Ну а потом, в один прекрасный день, я вдруг увидел себя таким, каким я был, – солидным, непроницаемым, за этим семейным столом, где исходил паром горячий омлет, где свет был направлен на мой безупречно сшитый костюм и на мои холеные руки; таким, каким видел меня Жак, каким видели рабочие, когда я прохаживался по цехам, – словом, таким, каким я и был в действительности: Бломар-младший; для моих испуганных домочадцев (четыре пары изумленных глаз, устремленных на мою распухшую щеку) я неожиданно стал реальным, присутствующим. К утру щека вспухла еще больше.

«Что бы мне такое придумать?» Перед тем как войти в столовую, он долго прикладывал к лицу мокрое полотенце. Глаз почти совсем заплыл.
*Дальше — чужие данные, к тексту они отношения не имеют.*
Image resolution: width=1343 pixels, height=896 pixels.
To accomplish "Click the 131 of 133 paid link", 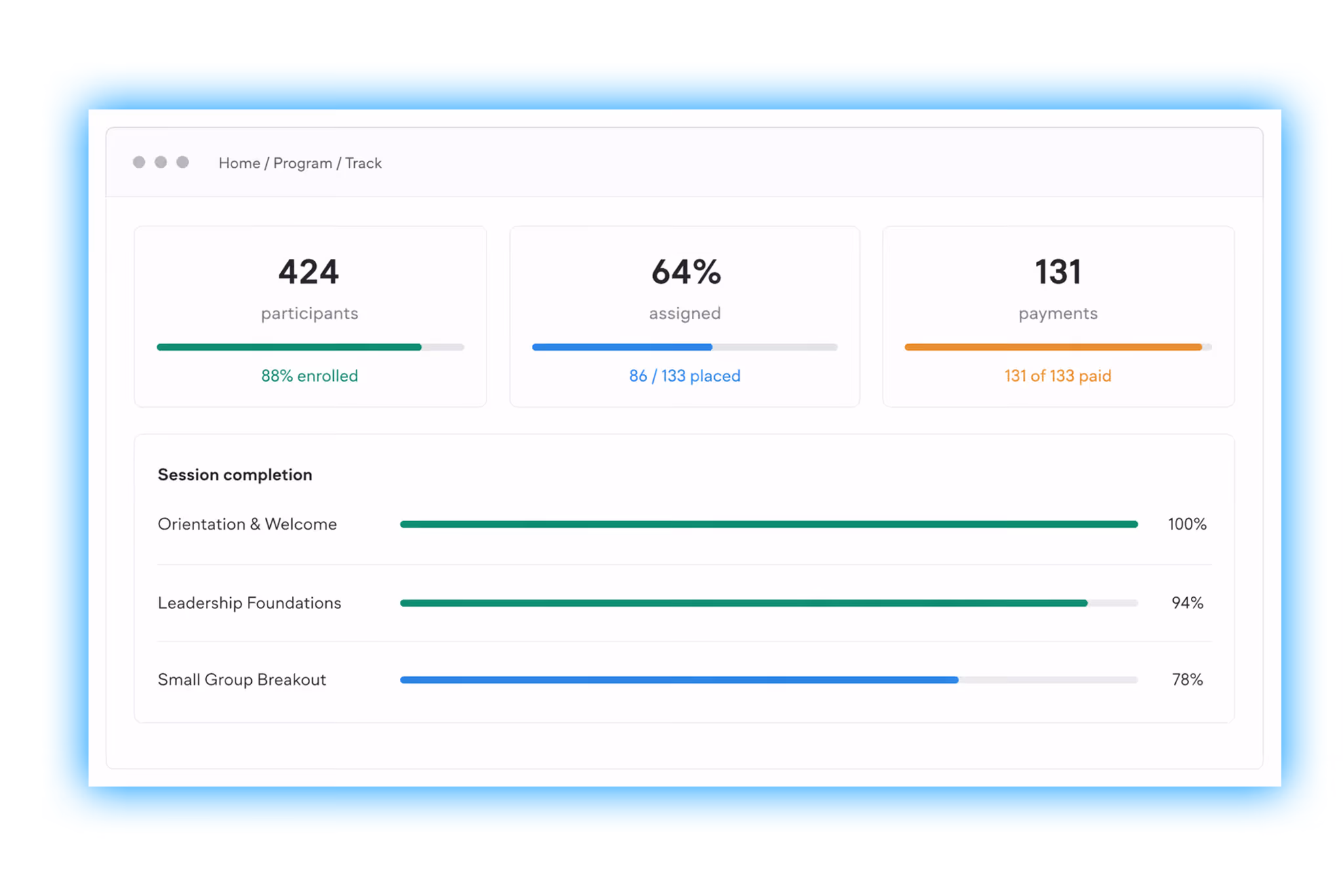I will coord(1057,376).
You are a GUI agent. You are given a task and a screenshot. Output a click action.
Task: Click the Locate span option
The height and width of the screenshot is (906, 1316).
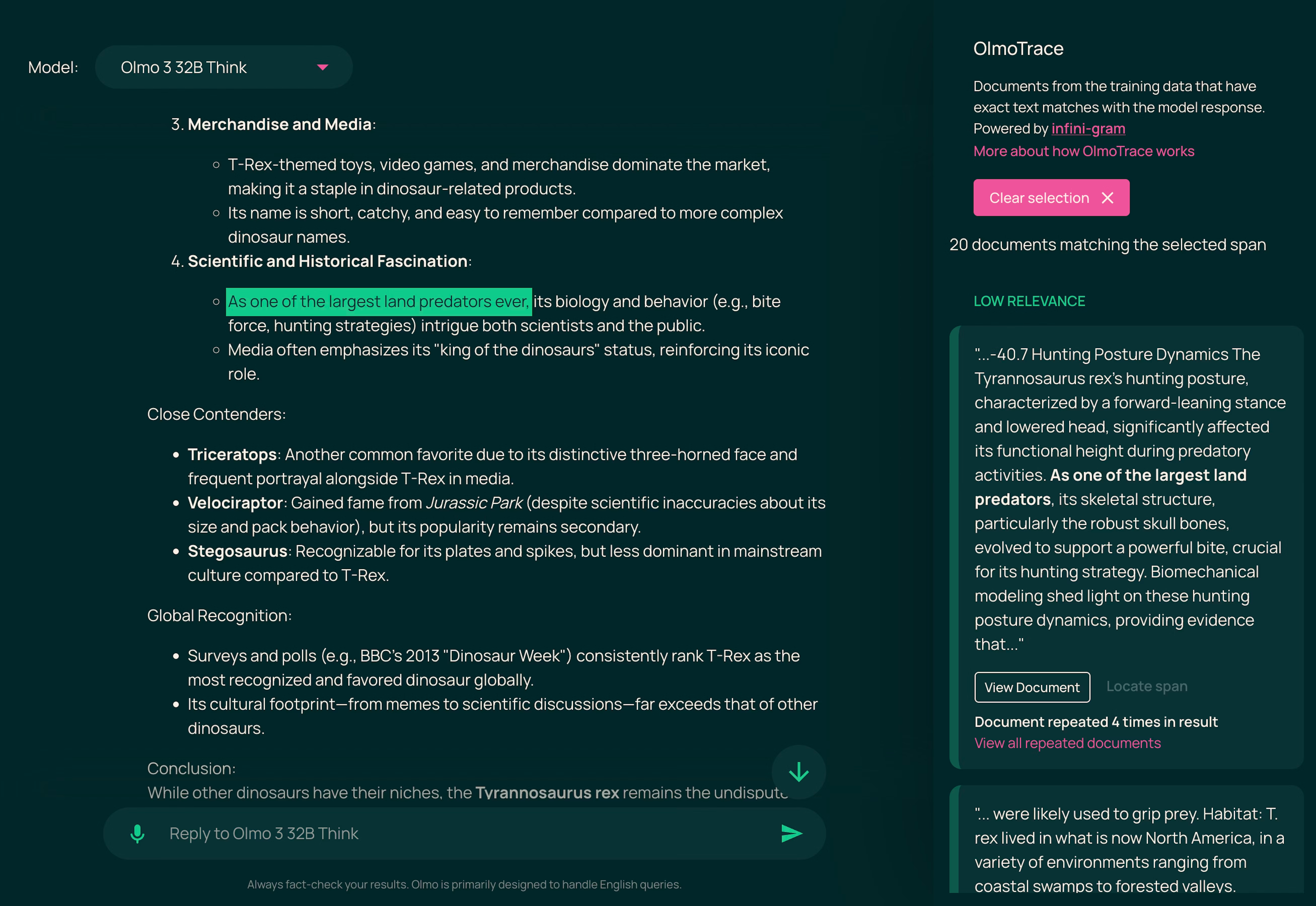click(1147, 686)
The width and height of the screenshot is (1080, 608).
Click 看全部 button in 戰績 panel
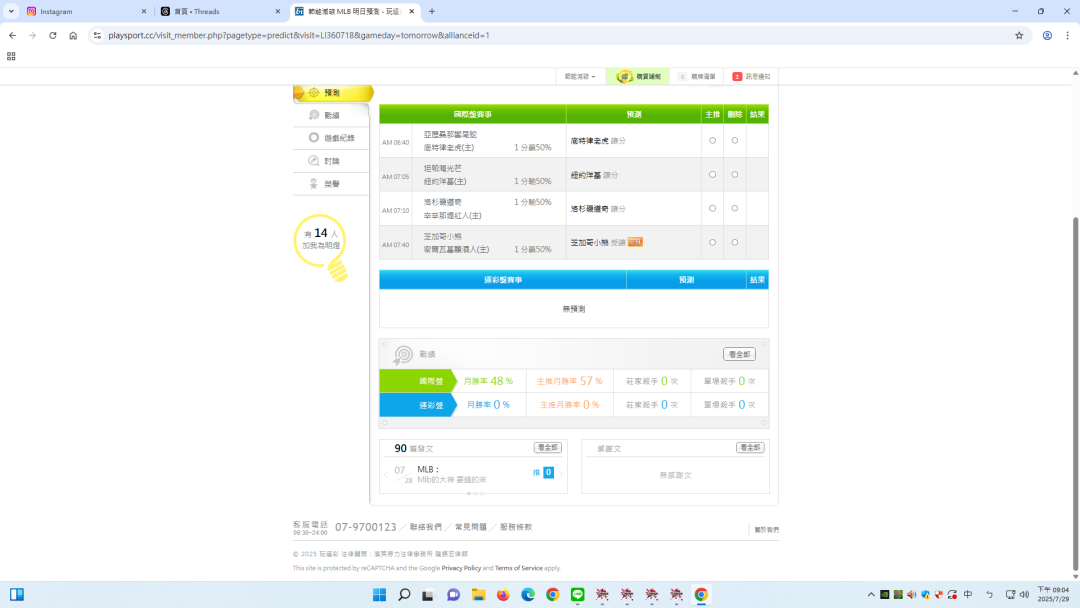(x=739, y=354)
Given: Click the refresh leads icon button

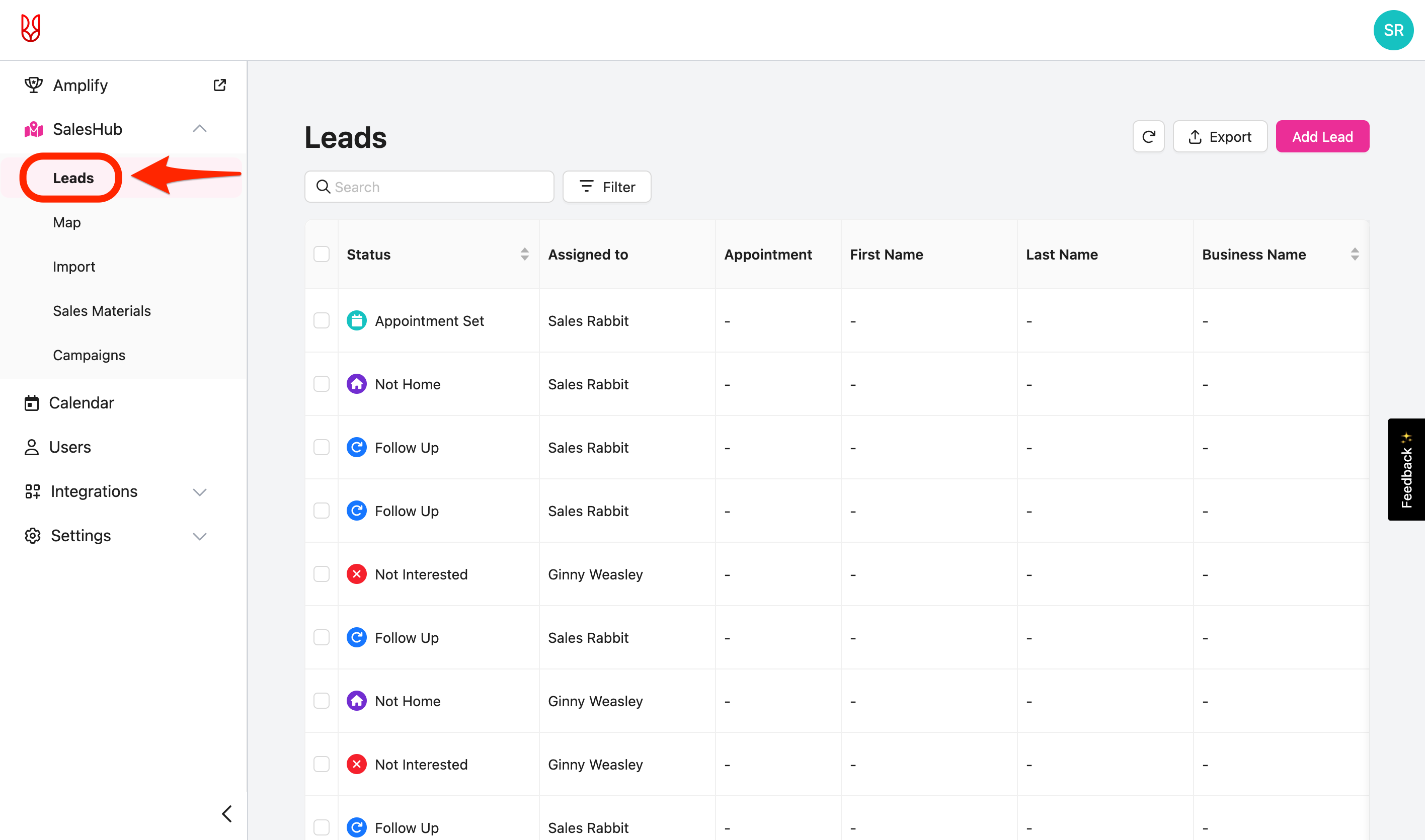Looking at the screenshot, I should [1148, 136].
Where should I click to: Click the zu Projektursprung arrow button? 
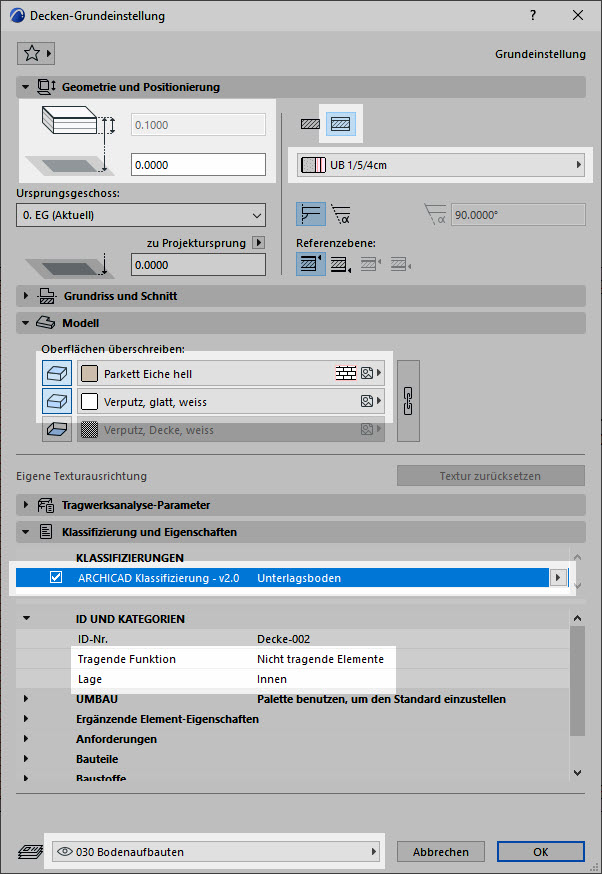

– Добрый день, мама; добрый день, папа, – сказал он, стараясь держаться непринужденно. И наклонился к матери, чтобы поцеловать ее.

– Господи боже, что это с тобой? – воскликнула, ужаснувшись, мадам Бломар.

– Ничего себе физиономия! – сказала Сюзон.

Но он смолчал и, сев за стол, развернул салфетку.

– Кажется, твоя мать спросила, что с тобой, – сухо сказал месье Бломар.

– Да ничего, пустяки, – ответил Жан и отломил кусочек хлеба. – Вчера я сидел с приятелями в одном баре на Монмартре, и там началась драка.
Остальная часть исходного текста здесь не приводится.